Когда Джонни привез эти коробки вместе с одеждой, туалетными принадлежностями и фотографиями Талли, Дороти решила, что в них хранится то, что предназначено только для глаз Талли. Но сейчас она подумала, что содержимое коробок, возможно, окажется кстати.
Она наклонилась и подняла коробку с пометкой «Королевы Анны». Коробка оказалась совсем легкой – да и откуда у семнадцатилетней Талли могло быть много ценных вещей?
Дороти вытерла пыль и отнесла коробку в комнату дочери.
В окно лился серебристый свет, на полу колыхались тени от деревьев за окном. Темные и светлые полосы словно догоняли друг друга, а тень от ловца снов со стеклянными бусинами им подыгрывала.
– Я твои вещи принесла, – сказала Дороти. – Сегодня Рождество. Может, посмотрим с тобой вместе, что там?
Она поставила коробку на приставной столик у кровати.
Начавшие седеть рыжеватые волосы постепенно отрастали, отчего Талли смахивала на птенца. Кровоподтеки сошли, раны зажили, осталось лишь несколько бледных шрамов. Дороти смазала сухие губы дочери кремом с пчелиным воском.
Затем она придвинула к кровати стул, села и открыла коробку.
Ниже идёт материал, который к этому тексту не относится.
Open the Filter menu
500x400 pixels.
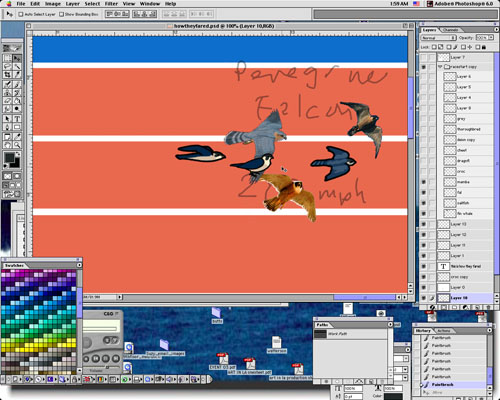(111, 4)
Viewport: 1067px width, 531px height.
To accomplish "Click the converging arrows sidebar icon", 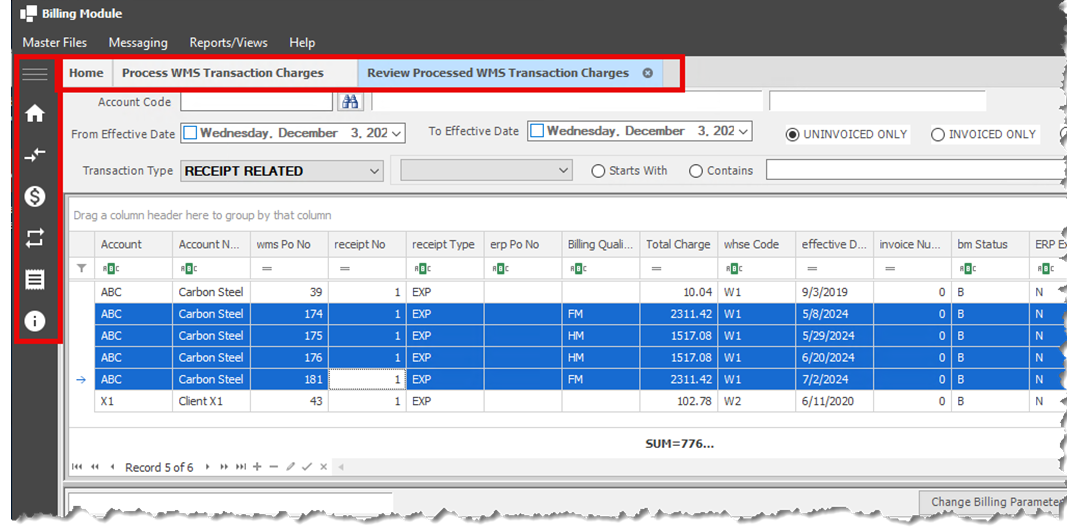I will click(x=35, y=155).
Первой она извлекла маленькую футболку с гориллой Магилла. От прикосновения к мягкой ткани в памяти у Дороти взвился вихрь.
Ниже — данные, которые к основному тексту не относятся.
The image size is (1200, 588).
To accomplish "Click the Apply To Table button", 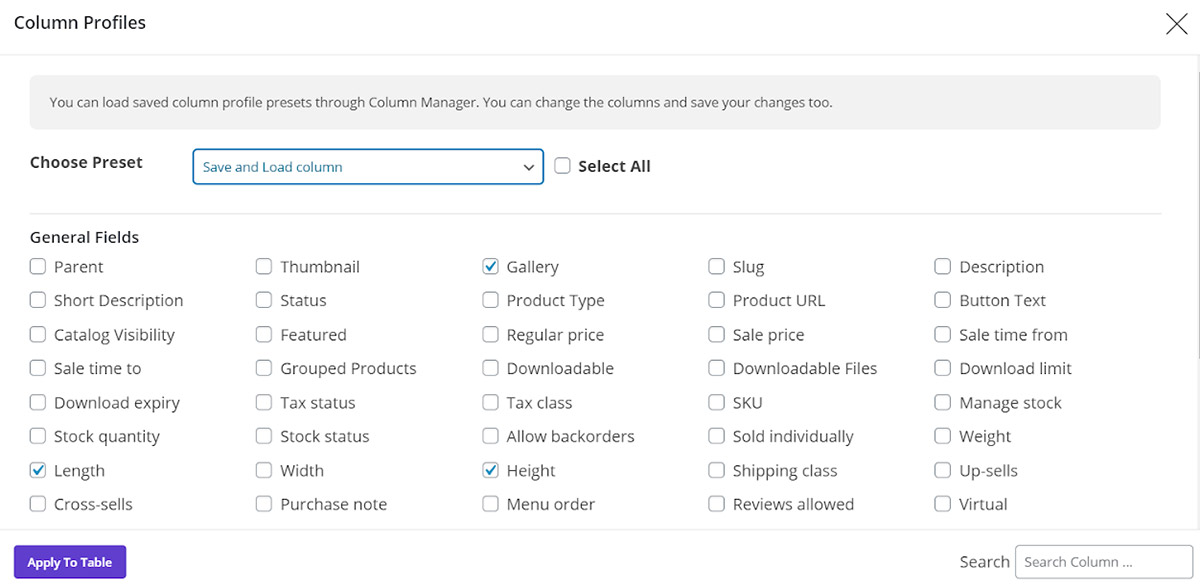I will point(69,561).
«Мамочка, можно мне кексик?»
«Конечно. Чуток травы никому не навредит. Клем, дай-ка кексики».
И позже:
«Дот, дочка твоя чё-то вырубилась…»
Дороти посмотрела на футболку. Такая маленькая… Дороти вдруг поняла, что молчит уже долго.
– Ох, прости. Ты, наверное, решила, что я ушла, но я тут. Я бросала тебя, но всегда возвращалась, и когда-нибудь ты узнаешь, что на то была причина. Я просто не могла… у меня не получалось. – Дороти аккуратно свернула футболку и отложила ее в сторону.
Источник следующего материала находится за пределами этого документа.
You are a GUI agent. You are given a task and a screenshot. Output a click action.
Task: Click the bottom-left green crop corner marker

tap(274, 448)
Следующим она достала из коробки большой альбом, в каком обычно хранят фотографии, с нарисованными на обложке незабудками и девочкой, одетой как первопоселенцы. И с надписью «Записи Талли».
Дрожащей рукой Дороти открыла альбом на первой странице и увидела маленькую, с узорчатым обрезом, фотографию, на которой худенькая девочка задувала свечку на торте. На соседней странице было приклеено письмо. Дороти принялась читать вслух:
Дорогая мамочка, сегодня у меня день рожденья, мне одиннадцать лет. Как у тебя дела? У меня все хорошо. Наверняка ты сейчас торопишься к нам в гости, потому что ты по мне скучаешь так же сильно, как и я по тебе.
Люблю тебя, твоя дочка Талли.
И еще:
Дорогая мамочка, ты по мне скучаешь? Я по тебе очень скучаю.
Люблю тебя, твоя дочка Талли.
Она перевернула страницу. Снова письма.
Дорогая мамочка, сегодня в школе мы катались на пони. Тебе нравятся пони? Я вот их очень люблю. Бабушка говорит, у тебя, наверное, лергия, но я надеюсь, что нет. Когда ты меня заберешь, давай заведем пони?
Люблю тебя, твоя дочка Талли.
– Ты подписывалась «твоя дочка Талли». Думала, будто я не знаю, кто ты?
Талли издала какой-то звук. Глаза у нее открылись. Дороти вскочила:
– Талли? Ты меня слышишь?
Талли вздохнула, словно от усталости, и снова закрыла глаза.
Дороти долго стояла, ждала. Талли открывала глаза довольно часто, но каждый раз продолжения это не имело.
– Ладно, еще почитаю. – Опустившись на стул, Дороти перевернула страницу.
В альбоме были сотни писем, написанных сперва неуклюжим детским почерком, но, по мере того как шли годы, различалась рука молодой, уверенной в себе женщины. Дороти прочла их все.